(Item coordinate data)
------------------------------

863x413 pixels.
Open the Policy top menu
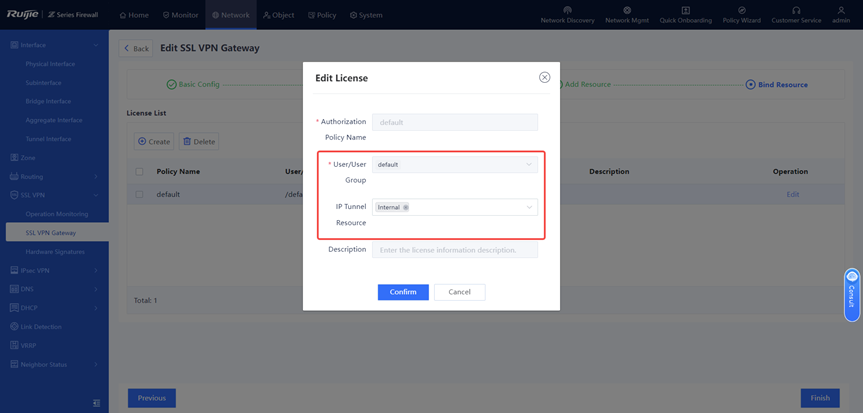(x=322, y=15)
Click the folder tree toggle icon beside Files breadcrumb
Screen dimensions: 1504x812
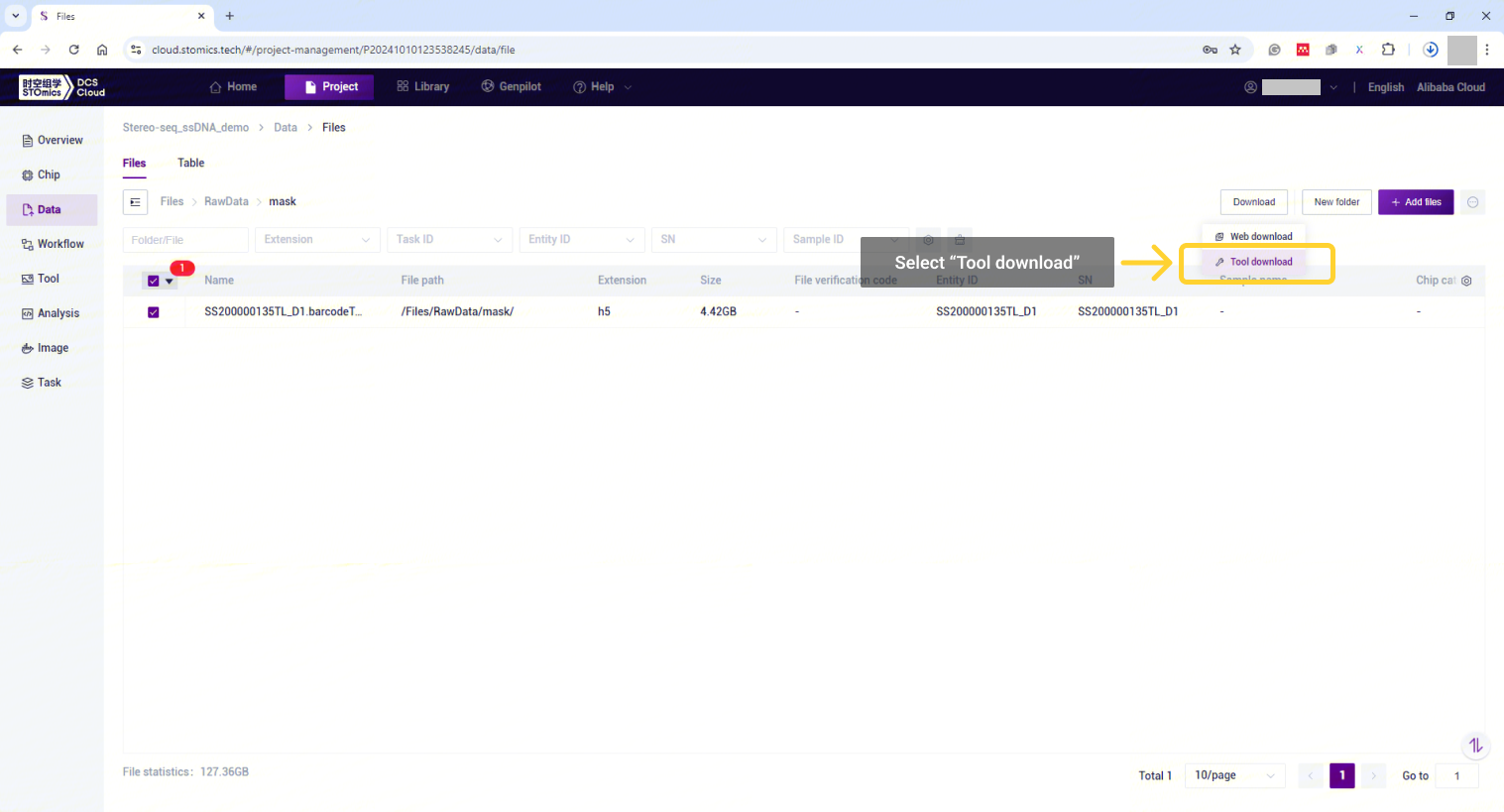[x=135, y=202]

------------------------------

Rewrite the records with "toggle icon" changed to "toggle button" and all other text unchanged, omitting the pictures from your answer.

■ ANSWER FOR THIS EXERCISE ■
863x413 pixels.
Open the Policy top menu
(x=322, y=15)
Click the folder tree toggle button beside Files breadcrumb
Screen dimensions: 1504x812
[x=135, y=202]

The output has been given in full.